Concurrently, backlash appeared. Identifying all feminists with small radical fringe groups, the media successfully labeled feminists as man-hating lesbians who wanted to destroy the home and the family. The charge was deeply inaccurate, although it seemed to dominate the national conversation about the women’s movement.
In reality, the feminist movement included a broad coalition of groups who advocated a variety of goals, including wages for housework, child-care centers for working mothers, and a variety of laws (typical of all European democracies), supporting maternity and paternity leaves during childbirth and aid to poor mothers raising children. Self-help medical clinics were established; sexual freedom was advocated; and rape crisis centers and spousal abuse refuges were set up. Feminists of the 1970s have often been accused of being anti-sex, which is another inaccurate charge. Many feminists were married and raising children. Women in the labor movement were major supporters of rights for working women, while Black women and Chicano women joined the general organizations and formed their own separate branches.
The success of the movement is evident in the high ratios of women in higher education and in the professions, in equal pay for equal work laws, in the numbers of women in politics, and in the success of women in highly visible areas like sports and broadcast journalism.
In fact, concerns have recently been raised about the ability of men to deal with the new situation of gender equality, while women worry about the need to put off marriage and childrearing while undertaking careers. At the same time they wonder if men, in the present “hook up” culture of free sexuality, will ever marry. These are issues very relevant to women in their 20s and 30s.
It now appears that gays will achieve the right to marry, attaining their most important goal, and legitimating their status in general as practicing a valid sexual orientation. Yet attacks on women’s right to their own bodies continue to escalate. With women now admitted to the military, rape has become a major issue throughout the armed services. (Men constitute a percentage of the victims.) Many states have severely limited access to abortion, and it is now a possibility that the Supreme Court may overturn Roe v. Wade. Sexual trafficking of women and children across international borders and within the United States has become a huge issue. The radical right’s attack on women is especially directed against poor women, who are held responsible for their poverty, even when they can’t find employment or the jobs they find pay starvation wages.
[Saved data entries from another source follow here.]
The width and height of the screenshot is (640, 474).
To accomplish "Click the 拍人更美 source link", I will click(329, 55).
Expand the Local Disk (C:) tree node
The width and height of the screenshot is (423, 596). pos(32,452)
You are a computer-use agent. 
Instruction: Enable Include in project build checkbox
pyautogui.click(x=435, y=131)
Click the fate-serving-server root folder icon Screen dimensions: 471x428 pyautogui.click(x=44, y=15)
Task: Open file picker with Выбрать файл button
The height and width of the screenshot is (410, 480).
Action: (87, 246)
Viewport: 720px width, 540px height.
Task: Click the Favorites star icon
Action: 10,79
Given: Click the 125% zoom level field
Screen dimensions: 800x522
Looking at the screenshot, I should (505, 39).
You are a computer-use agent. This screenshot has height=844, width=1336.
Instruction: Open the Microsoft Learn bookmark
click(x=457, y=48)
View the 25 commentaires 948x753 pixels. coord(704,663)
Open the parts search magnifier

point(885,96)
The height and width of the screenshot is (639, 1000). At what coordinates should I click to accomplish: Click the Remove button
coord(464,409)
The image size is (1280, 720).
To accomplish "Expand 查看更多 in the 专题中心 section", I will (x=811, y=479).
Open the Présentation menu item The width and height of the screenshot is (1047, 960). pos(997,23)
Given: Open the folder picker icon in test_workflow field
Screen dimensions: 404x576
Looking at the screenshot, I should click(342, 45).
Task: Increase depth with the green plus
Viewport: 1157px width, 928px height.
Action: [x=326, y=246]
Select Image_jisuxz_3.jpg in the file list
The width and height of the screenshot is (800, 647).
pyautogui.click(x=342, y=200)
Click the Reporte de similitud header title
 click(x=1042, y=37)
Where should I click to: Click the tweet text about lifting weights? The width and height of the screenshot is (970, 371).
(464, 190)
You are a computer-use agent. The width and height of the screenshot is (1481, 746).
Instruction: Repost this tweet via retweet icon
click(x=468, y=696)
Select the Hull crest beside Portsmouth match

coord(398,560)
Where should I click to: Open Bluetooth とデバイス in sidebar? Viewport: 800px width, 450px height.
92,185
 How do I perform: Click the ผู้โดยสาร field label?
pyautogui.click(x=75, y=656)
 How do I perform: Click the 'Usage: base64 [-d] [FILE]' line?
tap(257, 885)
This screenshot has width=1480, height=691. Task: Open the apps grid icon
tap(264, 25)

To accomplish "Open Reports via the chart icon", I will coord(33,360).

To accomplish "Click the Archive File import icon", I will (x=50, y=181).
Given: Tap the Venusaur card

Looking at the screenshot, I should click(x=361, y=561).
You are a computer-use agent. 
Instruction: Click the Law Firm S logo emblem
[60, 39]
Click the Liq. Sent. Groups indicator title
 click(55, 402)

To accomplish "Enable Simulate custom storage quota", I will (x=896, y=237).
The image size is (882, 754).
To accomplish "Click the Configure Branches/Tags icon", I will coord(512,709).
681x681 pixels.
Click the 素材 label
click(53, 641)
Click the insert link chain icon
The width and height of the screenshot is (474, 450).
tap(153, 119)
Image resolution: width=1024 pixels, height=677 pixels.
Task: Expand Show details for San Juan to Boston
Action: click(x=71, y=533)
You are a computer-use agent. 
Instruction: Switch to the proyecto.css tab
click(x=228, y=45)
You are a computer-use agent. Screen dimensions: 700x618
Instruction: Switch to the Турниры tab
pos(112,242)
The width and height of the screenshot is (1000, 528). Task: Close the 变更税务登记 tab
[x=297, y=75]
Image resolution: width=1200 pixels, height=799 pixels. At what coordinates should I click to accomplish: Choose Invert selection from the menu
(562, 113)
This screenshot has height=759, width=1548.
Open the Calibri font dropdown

Lives can be dedicated to self-indulgence or to helping others. Individuals can spend their time in endless consumption, or in finding social solutions. Throughout American history, in times of crisis movements have appeared intent on creating meaningful change. Community organizations are being formed throughout the nation; individuals are addressing significant issues like global warming and overpopulation. Feminists, standing for equality and a just society, are involved in all these efforts, in a broad-scale attempt to bring a productive future to the United States and to the world.